Although outside the photosynthetic photon flux density (PPFD) waveband (400–700 nm), far-red (FR; 700–800 nm) radiation regulates photomorphogenesis and photochemistry, thereby meriting consideration in sole-source plant-lighting applications. We investigated how FR radiation interacted with the ratio of blue (B; 400–500 nm) to red (R; 600–700 nm) radiation (B:R) (experiment I) and PPFD (experiment II) to regulate seedling growth under sole-source lighting.
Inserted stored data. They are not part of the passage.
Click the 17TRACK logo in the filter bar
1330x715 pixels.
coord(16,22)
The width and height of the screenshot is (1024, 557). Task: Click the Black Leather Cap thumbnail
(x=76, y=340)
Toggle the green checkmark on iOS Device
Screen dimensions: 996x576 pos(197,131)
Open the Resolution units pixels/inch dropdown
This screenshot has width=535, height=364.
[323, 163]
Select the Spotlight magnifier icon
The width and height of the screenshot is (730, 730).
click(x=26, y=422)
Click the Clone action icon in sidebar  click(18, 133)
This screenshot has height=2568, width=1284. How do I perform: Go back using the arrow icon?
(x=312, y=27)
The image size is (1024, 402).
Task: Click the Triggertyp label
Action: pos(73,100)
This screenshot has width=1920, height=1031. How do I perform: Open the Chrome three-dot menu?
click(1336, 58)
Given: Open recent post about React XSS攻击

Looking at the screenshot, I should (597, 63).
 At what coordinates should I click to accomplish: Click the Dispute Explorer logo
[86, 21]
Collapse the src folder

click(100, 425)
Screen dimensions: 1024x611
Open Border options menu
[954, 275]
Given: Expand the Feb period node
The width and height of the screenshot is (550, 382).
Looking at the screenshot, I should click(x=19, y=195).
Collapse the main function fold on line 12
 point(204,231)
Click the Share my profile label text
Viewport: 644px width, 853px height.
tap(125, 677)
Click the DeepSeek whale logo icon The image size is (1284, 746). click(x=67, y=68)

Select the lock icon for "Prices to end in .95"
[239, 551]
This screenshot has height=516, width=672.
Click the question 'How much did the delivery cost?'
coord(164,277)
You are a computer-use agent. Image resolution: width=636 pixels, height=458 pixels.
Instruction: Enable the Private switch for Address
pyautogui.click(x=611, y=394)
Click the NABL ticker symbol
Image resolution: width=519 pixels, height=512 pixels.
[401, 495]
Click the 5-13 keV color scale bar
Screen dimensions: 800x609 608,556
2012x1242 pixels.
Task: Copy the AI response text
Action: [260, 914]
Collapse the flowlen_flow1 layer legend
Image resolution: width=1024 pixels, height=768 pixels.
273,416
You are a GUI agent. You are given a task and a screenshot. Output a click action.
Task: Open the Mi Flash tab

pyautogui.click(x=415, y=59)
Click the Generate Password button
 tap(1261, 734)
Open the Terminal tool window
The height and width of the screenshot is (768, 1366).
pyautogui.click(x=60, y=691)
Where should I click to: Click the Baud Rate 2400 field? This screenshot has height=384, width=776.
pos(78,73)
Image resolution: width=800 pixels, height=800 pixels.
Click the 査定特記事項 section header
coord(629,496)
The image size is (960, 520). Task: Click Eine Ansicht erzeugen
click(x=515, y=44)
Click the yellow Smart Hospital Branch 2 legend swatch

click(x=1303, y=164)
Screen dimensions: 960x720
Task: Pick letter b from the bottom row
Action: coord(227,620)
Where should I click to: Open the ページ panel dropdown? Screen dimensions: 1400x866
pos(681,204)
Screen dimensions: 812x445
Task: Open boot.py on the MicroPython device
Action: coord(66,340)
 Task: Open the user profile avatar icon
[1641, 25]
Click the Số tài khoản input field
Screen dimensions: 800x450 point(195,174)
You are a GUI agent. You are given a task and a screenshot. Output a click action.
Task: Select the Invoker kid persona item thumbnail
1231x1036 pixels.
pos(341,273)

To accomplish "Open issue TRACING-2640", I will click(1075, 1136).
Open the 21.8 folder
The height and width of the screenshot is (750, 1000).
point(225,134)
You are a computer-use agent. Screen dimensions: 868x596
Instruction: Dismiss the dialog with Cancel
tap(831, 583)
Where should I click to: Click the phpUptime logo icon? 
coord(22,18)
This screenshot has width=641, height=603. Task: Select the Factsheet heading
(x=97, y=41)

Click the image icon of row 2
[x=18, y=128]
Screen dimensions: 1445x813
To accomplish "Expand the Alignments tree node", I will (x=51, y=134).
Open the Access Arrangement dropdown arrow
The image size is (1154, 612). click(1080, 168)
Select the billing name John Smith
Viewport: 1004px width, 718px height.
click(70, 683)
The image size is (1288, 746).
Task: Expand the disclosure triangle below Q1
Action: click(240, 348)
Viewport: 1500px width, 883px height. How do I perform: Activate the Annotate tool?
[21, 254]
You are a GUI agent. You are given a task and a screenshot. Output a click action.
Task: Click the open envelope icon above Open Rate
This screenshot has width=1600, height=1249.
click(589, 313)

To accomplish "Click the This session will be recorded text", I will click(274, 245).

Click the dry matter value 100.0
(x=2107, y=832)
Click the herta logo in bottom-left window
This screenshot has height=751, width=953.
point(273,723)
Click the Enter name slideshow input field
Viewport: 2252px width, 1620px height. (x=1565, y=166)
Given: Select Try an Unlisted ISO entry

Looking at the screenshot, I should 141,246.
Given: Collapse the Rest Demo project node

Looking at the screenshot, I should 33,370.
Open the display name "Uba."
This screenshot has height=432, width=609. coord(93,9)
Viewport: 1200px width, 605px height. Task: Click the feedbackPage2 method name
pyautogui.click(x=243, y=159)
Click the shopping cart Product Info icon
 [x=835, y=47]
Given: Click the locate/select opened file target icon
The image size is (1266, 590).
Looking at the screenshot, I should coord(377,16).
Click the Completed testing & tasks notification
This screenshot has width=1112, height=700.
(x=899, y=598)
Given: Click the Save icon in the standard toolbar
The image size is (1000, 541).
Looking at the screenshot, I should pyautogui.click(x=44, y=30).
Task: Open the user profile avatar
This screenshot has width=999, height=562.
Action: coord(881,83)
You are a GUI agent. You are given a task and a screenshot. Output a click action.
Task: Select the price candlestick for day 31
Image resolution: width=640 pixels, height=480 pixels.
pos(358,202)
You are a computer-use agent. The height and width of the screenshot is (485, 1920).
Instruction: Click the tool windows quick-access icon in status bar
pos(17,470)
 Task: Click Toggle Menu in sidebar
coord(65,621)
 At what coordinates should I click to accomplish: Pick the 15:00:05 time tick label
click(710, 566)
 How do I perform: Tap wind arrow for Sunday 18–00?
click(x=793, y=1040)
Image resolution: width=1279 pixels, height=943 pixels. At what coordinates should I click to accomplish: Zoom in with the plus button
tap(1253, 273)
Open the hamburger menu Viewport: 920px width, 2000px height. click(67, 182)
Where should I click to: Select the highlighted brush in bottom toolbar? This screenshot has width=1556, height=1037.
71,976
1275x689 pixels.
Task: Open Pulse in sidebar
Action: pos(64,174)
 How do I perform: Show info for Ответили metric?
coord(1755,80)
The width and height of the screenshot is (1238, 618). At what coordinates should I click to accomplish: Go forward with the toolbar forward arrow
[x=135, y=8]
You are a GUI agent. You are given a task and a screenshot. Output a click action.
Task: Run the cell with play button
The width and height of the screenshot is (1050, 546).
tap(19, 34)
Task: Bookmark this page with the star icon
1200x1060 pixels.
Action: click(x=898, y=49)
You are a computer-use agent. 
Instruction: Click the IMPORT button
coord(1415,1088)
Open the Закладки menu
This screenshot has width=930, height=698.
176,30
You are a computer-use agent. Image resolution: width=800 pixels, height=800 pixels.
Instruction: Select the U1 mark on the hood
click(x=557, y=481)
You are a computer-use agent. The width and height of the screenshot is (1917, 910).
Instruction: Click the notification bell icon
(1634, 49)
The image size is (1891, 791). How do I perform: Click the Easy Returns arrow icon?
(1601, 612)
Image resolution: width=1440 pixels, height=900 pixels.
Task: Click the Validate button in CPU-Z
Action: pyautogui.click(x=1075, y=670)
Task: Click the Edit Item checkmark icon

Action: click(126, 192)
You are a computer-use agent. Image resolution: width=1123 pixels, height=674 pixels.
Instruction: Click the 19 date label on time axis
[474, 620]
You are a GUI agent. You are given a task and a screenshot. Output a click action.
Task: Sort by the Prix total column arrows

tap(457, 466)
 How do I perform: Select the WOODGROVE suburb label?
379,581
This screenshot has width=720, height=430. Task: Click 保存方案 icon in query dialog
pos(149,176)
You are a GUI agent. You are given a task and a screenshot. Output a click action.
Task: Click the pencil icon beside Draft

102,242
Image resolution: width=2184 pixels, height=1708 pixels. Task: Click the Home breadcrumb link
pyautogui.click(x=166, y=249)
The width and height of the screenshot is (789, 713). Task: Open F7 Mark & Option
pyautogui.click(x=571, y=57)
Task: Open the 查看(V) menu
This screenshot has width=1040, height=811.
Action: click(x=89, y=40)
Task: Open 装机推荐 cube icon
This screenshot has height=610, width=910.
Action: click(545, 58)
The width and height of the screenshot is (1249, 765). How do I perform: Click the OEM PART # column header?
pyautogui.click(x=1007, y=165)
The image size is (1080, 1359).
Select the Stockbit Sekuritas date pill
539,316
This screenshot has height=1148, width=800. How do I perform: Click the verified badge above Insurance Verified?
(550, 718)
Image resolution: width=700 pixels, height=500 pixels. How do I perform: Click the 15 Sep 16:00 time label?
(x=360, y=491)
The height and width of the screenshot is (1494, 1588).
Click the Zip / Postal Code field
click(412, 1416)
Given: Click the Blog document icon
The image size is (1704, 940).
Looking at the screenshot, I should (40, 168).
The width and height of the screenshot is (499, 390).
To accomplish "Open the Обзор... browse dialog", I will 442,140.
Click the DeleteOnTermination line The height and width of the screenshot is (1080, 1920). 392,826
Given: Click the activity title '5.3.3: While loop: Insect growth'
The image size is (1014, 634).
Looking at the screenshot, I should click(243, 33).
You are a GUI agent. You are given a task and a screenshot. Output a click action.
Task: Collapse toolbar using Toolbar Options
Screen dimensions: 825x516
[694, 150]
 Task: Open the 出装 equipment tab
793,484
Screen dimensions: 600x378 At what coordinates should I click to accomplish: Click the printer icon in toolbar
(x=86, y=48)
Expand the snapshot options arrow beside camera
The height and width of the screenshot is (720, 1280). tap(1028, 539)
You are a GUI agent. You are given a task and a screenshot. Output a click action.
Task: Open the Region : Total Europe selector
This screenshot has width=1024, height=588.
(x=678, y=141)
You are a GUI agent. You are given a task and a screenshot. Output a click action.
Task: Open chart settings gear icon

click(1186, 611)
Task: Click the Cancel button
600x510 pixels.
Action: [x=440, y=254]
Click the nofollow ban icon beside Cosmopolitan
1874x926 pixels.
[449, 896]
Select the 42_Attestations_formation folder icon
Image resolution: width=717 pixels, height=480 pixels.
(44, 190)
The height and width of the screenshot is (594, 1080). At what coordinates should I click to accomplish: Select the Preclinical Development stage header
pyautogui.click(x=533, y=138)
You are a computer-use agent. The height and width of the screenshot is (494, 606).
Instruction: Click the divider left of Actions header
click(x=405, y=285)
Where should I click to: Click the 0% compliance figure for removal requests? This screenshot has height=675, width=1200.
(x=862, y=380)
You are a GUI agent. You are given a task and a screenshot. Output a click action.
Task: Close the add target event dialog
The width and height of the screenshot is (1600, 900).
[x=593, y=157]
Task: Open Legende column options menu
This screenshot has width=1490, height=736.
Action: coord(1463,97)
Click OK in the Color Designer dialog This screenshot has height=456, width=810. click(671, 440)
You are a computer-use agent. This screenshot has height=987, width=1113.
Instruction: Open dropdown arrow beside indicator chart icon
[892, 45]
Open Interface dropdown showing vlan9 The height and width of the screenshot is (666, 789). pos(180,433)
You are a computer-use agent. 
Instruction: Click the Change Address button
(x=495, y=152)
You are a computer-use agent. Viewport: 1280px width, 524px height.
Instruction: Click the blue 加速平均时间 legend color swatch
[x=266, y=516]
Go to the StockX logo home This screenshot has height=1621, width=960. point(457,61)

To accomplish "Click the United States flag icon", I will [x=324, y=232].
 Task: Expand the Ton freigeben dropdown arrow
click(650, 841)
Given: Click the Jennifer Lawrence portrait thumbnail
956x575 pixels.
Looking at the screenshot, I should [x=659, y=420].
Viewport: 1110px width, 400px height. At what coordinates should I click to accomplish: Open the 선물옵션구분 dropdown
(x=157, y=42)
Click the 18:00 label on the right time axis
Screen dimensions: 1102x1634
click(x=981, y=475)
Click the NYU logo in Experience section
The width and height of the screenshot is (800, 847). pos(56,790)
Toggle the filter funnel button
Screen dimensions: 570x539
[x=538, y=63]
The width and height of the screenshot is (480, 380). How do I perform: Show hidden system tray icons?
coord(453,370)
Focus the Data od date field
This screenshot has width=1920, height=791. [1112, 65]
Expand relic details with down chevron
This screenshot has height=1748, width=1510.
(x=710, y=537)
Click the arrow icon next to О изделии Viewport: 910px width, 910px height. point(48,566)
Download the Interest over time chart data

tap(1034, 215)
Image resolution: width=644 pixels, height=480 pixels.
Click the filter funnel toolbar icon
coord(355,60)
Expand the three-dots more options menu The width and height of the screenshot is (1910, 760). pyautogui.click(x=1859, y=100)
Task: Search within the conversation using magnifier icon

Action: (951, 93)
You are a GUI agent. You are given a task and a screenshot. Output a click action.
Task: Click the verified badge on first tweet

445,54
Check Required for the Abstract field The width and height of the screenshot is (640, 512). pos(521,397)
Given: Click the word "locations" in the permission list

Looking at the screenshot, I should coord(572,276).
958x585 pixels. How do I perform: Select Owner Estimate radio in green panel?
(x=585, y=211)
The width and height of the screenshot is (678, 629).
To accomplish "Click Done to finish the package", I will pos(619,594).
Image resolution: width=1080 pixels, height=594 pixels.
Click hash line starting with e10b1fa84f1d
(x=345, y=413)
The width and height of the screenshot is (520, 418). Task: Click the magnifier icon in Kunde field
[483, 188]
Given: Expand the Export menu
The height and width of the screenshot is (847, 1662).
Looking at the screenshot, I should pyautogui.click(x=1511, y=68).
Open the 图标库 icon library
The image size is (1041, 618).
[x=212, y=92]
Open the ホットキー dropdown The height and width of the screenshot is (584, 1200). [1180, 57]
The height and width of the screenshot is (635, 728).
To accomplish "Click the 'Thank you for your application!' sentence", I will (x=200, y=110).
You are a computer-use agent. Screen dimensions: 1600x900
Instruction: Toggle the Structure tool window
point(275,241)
We postulated that adding FR radiation to B + R radiation would increase leaf expansion and thus radiation capture to promote whole-plant photosynthesis, but that FR effects would depend on B:R and PPFD. In experiment I, lettuce (Lactuca sativa) ‘Rex’ and ‘Cherokee’ and basil (Ocimum basilicum) ‘Genovese’ were continuously irradiated by 180 μmol m–2 s–1 of B and/or R radiation [B30R150 (low B:R), B90R90 (high B:R), R180, or B180, where subscripts indicate respective photon flux densities in μmol m–2 s–1] with or without 30 μmol m–2 s–1 of FR radiation. Twelve and 16 days after seed sow for lettuce and basil, respectively, the addition of FR radiation increased leaf length and shoot weight of all crops with more pronounced impacts under high B:R than low B:R. It also increased root dry weight of basil and lettuce ‘Cherokee’. Adding FR to B + R radiation reduced specific chlorophyll content in lettuce by 10–20%, but not in basil. Red pigmentation of lettuce ‘Cherokee’ increased with increasing B:R but decreased with the inclusion of FR radiation. In experiment II, we grew lettuce ‘Rex’ (for 8 days) and ‘Rouxai’ (for 10 days) under B90R90 (low PPFD) or B180R180 (high PPFD) at the same B:R with or without FR radiation at 30 or 75 μmol m–2 s–1. Additional FR radiation increased lettuce shoot weight and extension growth but reduced relative specific chlorophyll content under both PPFDs, although FR effects were attenuated under the high PPFD. Shoot dry weight, relative specific chlorophyll content, and red foliage pigmentation increased with PPFD. We conclude that FR enrichment improves photosynthetic radiation capture and thus promotes crop growth under sole-source lighting, and that its effects are especially pronounced under high B:R and a low PPFD.